§ **実施課題**:
1. 抜粋文のうち、「ここで紹介する偽銀行サイトは」を含む語句で始まり「吸い取られてゆく筋書きです。」で終わる部分を、一字一句違えずに書き写してください。
2. 抜粋文によると、紹介されている偽銀行サイトのトップレベルドメインは何になっているか。

§ **抜粋文**:
+-------+
詐欺に使われるサイトの目的、サイトの調査の仕方についてご説明してきました。実際に詐欺に使われたサイトを見てみましょう。

偽銀行サイトの目的と機能

ここで紹介する偽銀行サイトは実際に国際ロマンス詐欺に使われたものです。戦地にいると自称する偽軍人が、巨額のお金を被害者に送りたいのだが、戦地からネットバンキングにアクセスできないので代わりにアクセスしてほしいと頼まれました。この段階では「お金がもらえる」という認識で「詐欺ではないだろう」と考える方も少なくないでしょう。しかし実際には手数料などとしてお金を吸い取られてゆく筋書きです。

CHARMSの前身のSTOP 国際ロマンス詐欺で活動していた2016年から、被害者の方々からのご相談をお受けしてきていますが、この種の銀行を使った手口には人物設定にはいくつかパターンがあり、戦場の軍人や医療関係者、戦場ではない場所にいる医療関係者、世界を飛び回るビジネスパーソンなどいろいろです。滞在場所は必ずしも「不便な場所」を想像させる発展途上国や新興国とはかぎりません。お金持ちが多いイメージのドバイやシンガポールなどでという設定もあるでしょう。軍人ではない人から頼まれたから詐欺ではないとは判断しないようにしてください。

サイトの目的

このサイトの目的は、被害者に相手役詐欺師の莫大な資産をネットバンキングで見せて、被害者の銀行口座に移すというオンライン作業をさせるという筋書きを実現するためのサイトです。

サイトの機能

本物の銀行そっくりに作られたこのサイトでは、ユーザーがログインをするとネットバンキングの口座にアクセスでき、そこに大金があることを確認できるようになっています。個人情報などの詐取もここで行われると思われます。(ログインしないと見えないコンテンツにはアクセスしていません)

偽物であると言える理由

URLを見る:トップレベルドメイン(一番右側の文字列)がonlineになっています。これはオンラインショップやスタートアップなどに使われることもありますが、比較的とりやすいトップレベルドメインの一つです。WHOS情報を調べると、2024年6月に作られたサイトであることがわかります。
+-------+
§ **提供資料**:
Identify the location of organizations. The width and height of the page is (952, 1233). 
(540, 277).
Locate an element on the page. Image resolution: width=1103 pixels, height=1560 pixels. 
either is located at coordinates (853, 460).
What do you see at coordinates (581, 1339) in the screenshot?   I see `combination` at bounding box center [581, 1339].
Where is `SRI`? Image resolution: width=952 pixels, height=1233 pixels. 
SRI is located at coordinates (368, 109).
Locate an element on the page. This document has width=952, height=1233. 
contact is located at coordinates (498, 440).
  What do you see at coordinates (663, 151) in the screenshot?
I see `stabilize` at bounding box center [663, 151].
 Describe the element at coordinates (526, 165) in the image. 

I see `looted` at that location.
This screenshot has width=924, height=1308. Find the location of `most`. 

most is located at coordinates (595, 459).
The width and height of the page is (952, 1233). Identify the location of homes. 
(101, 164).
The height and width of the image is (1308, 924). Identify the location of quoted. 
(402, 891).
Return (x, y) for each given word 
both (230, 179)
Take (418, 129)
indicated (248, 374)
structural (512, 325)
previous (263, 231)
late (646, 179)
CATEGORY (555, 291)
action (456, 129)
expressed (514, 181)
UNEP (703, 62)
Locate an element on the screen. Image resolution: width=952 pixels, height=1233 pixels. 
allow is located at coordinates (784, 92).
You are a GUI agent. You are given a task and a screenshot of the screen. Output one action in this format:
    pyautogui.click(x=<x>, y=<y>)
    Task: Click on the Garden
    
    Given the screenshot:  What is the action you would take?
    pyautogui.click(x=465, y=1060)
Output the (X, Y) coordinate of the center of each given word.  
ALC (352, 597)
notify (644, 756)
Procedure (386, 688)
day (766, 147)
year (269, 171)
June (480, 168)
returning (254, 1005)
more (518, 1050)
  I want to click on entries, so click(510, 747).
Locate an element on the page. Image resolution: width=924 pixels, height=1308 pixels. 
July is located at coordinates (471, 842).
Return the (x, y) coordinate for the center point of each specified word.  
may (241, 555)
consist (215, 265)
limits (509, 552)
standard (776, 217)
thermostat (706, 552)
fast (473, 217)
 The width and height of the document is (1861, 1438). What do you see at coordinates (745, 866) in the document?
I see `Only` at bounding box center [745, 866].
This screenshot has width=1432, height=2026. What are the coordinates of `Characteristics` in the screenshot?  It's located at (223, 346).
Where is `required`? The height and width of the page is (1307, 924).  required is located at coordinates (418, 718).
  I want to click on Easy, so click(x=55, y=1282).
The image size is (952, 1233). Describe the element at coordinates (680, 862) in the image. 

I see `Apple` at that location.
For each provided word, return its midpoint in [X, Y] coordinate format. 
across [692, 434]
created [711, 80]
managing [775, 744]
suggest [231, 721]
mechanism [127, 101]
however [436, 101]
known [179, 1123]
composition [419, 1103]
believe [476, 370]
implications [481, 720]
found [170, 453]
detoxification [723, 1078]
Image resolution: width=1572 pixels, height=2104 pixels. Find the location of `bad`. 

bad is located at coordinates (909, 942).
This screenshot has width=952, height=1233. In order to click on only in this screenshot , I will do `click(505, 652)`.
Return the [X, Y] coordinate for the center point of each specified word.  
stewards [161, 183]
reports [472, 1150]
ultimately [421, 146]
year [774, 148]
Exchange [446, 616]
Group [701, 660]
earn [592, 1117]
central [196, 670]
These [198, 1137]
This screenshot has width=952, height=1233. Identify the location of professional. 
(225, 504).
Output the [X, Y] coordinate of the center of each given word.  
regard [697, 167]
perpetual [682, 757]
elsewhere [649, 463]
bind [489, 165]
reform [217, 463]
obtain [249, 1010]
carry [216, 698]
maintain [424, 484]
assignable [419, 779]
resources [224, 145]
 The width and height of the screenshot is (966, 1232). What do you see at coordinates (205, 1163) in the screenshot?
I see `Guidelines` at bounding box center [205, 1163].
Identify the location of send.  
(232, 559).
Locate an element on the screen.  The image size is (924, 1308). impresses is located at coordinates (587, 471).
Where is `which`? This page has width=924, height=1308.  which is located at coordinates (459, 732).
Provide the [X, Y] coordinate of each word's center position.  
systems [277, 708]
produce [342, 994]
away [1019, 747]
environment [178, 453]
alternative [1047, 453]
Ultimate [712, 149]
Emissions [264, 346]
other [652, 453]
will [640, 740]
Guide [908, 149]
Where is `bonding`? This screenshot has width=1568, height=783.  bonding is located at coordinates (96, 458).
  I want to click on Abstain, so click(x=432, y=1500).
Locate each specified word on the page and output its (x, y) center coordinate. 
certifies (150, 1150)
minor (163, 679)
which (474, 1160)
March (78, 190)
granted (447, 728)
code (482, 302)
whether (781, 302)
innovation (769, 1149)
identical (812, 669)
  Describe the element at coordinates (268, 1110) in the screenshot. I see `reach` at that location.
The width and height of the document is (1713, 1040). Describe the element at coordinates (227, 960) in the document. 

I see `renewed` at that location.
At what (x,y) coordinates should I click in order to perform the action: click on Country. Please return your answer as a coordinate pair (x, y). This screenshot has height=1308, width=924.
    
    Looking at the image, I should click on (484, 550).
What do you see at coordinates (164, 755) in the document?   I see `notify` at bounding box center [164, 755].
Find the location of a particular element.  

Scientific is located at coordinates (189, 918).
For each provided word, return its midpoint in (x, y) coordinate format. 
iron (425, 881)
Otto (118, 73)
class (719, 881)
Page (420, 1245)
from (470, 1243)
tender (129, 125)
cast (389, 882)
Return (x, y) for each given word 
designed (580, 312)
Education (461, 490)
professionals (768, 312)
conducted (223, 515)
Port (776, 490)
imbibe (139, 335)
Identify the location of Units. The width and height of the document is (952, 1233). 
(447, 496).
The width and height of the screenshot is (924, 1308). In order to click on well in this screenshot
+-------+
§ **項目別解答**:
1.
ここで紹介する偽銀行サイトは実際に国際ロマンス詐欺に使われたものです。戦地にいると自称する偽軍人が、巨額のお金を被害者に送りたいのだが、戦地からネットバンキングにアクセスできないので代わりにアクセスしてほしいと頼まれました。この段階では「お金がもらえる」という認識で「詐欺ではないだろう」と考える方も少なくないでしょう。しかし実際には手数料などとしてお金を吸い取られてゆく筋書きです。

2. onlineになっている。